## Supplied records
•••
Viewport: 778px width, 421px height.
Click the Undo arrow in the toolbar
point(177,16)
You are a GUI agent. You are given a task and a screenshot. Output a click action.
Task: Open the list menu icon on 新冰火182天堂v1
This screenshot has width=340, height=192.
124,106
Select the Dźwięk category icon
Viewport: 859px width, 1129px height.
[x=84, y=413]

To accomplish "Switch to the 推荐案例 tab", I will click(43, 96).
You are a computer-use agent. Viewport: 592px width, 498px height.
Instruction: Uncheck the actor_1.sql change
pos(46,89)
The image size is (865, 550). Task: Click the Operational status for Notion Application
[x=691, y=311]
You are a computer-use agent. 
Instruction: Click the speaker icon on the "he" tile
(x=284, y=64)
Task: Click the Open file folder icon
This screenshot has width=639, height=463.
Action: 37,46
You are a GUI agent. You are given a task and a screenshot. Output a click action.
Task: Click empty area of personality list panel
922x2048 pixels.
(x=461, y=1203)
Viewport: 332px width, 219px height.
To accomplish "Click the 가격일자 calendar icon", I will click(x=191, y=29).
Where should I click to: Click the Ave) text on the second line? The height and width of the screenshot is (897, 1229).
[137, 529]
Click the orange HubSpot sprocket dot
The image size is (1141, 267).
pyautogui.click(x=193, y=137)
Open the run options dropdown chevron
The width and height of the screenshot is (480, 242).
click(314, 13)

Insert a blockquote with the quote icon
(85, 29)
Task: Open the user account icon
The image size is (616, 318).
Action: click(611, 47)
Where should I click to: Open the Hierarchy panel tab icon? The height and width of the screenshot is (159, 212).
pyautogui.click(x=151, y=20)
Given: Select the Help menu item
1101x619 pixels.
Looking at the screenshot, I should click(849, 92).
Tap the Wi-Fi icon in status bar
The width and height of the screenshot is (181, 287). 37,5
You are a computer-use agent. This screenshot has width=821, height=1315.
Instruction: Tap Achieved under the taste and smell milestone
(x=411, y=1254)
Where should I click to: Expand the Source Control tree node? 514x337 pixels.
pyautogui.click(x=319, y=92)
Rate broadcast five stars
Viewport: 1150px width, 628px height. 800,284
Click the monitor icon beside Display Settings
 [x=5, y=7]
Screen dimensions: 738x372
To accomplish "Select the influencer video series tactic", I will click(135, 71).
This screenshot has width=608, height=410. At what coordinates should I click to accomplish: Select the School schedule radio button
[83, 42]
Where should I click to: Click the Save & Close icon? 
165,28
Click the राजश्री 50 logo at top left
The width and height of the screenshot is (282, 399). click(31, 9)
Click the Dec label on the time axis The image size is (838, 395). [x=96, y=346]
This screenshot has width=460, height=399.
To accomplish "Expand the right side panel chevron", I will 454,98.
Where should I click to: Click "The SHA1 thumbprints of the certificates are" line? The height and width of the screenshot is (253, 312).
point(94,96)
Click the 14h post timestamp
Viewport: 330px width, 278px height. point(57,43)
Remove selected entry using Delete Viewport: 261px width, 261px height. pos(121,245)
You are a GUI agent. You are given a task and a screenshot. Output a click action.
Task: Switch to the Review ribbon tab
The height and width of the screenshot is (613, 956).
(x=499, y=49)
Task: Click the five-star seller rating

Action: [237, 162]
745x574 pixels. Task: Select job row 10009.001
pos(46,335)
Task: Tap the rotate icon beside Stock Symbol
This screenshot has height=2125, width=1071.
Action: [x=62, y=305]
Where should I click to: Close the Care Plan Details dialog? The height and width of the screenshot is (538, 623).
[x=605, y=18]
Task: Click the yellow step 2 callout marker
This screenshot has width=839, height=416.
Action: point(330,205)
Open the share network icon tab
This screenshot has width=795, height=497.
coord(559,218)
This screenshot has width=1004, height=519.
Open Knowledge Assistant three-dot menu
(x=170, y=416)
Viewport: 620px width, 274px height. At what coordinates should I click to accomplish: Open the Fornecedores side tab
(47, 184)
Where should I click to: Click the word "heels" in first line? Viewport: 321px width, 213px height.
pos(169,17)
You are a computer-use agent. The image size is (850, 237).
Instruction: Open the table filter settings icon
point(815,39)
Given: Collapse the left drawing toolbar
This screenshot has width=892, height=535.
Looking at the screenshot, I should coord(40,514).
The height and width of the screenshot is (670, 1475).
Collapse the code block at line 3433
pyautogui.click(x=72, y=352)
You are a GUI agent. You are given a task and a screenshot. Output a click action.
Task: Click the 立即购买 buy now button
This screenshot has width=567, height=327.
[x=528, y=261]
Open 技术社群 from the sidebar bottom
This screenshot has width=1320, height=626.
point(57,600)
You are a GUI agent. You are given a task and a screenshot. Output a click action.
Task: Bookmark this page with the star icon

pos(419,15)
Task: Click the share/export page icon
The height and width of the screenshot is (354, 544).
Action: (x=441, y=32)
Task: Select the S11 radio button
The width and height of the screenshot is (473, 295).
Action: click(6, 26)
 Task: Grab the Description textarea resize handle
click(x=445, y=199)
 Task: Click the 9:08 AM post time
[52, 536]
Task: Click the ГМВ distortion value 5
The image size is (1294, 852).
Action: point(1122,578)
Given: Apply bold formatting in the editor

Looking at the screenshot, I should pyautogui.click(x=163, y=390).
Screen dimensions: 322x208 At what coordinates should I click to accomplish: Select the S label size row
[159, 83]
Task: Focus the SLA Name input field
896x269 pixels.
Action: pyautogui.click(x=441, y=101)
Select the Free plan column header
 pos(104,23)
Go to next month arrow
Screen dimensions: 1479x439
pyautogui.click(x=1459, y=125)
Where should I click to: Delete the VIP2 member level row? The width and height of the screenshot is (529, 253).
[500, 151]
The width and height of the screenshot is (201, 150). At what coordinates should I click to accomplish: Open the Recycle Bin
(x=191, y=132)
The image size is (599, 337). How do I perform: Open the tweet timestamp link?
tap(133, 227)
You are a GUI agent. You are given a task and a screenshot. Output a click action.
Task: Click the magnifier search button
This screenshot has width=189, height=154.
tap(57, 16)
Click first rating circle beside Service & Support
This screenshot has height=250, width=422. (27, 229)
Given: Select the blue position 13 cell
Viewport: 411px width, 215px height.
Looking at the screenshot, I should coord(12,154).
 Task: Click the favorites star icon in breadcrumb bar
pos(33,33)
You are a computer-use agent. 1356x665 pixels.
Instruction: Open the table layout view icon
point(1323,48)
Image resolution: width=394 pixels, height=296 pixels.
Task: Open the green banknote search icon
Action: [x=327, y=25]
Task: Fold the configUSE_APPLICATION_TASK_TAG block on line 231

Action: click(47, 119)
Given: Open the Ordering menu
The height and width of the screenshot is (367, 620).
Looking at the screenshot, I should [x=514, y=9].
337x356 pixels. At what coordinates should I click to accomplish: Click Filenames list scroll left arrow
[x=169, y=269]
•••
## Work to complete
Repeat, word for word, the lines above between the line holding "Given: Select the Help menu item" and the line holding "Remove selected entry", inclusive; omit everything else.

## Written reply
Given: Select the Help menu item
1101x619 pixels.
Looking at the screenshot, I should click(849, 92).
Tap the Wi-Fi icon in status bar
The width and height of the screenshot is (181, 287). 37,5
You are a computer-use agent. This screenshot has width=821, height=1315.
Instruction: Tap Achieved under the taste and smell milestone
(x=411, y=1254)
Where should I click to: Expand the Source Control tree node? 514x337 pixels.
pyautogui.click(x=319, y=92)
Rate broadcast five stars
Viewport: 1150px width, 628px height. 800,284
Click the monitor icon beside Display Settings
 [x=5, y=7]
Screen dimensions: 738x372
To accomplish "Select the influencer video series tactic", I will click(135, 71).
This screenshot has width=608, height=410. At what coordinates should I click to accomplish: Select the School schedule radio button
[83, 42]
Where should I click to: Click the Save & Close icon? 
165,28
Click the राजश्री 50 logo at top left
The width and height of the screenshot is (282, 399). click(31, 9)
Click the Dec label on the time axis The image size is (838, 395). [x=96, y=346]
This screenshot has width=460, height=399.
To accomplish "Expand the right side panel chevron", I will 454,98.
Where should I click to: Click "The SHA1 thumbprints of the certificates are" line? The height and width of the screenshot is (253, 312).
point(94,96)
Click the 14h post timestamp
Viewport: 330px width, 278px height. point(57,43)
Remove selected entry using Delete Viewport: 261px width, 261px height. pos(121,245)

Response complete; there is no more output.